Title: Women priest??? Coming to a town near you?
Post by: TKGS on July 09, 2011, 07:27:49 AM
UPDATE

It appears that I was wrong when I said that the Cardinal will not be made to retract his remarks in which he claimed that there was no theological impediment to the ordination of women...sort of.

The cardinal has indeed "clarified" his position because,"The reactions to this interview have forced me to consider the issue more carefully, and I found that, especially for not having taken into due consideration the latest declarations of the Magisterium on this subject, I gave rise to these reactions”.  

The report of his clarification can be found at:  http://tinyurl.com/6kaoq4n

I note that the cardinal did not deny his prior assertion that the ordination of women is theologically possible only that his statement is incompatible with current papal declarations and, since communion with the pope is paramount, he had to rethink his support for women's ordination.

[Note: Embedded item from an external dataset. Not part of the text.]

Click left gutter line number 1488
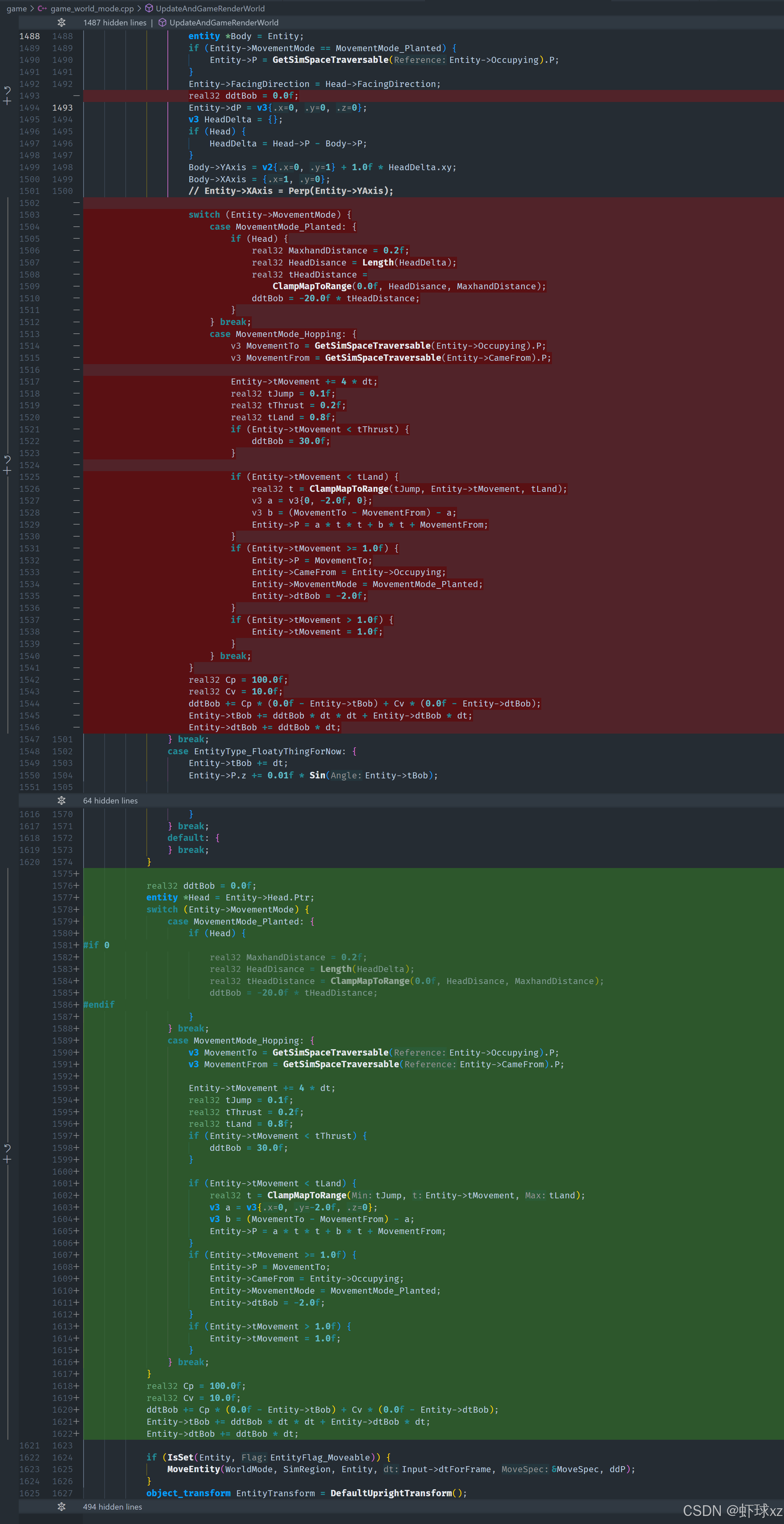This screenshot has width=784, height=1524. (29, 36)
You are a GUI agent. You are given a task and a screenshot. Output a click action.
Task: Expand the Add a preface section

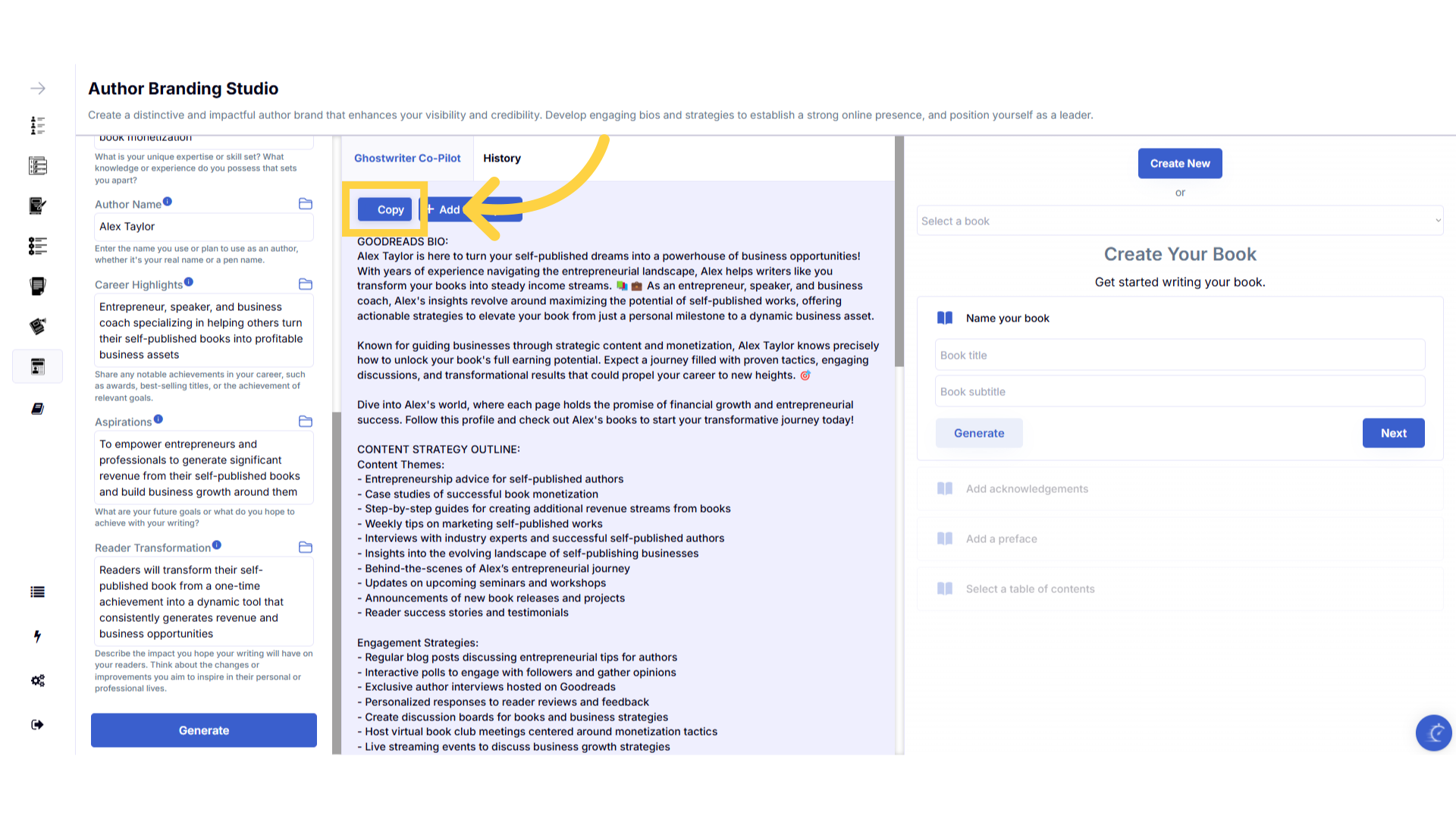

Clearly, this trial baloon was not favorably received which is an indication that women's ordination in the conciliar church is still a long way off.  On the other hand, the cardinal's "retraction" was made in such a way that, should a future pope find room to ordain women, he could support the decision.

I so detest these clarifications that are much more confusing than the issue they are meant to clarify.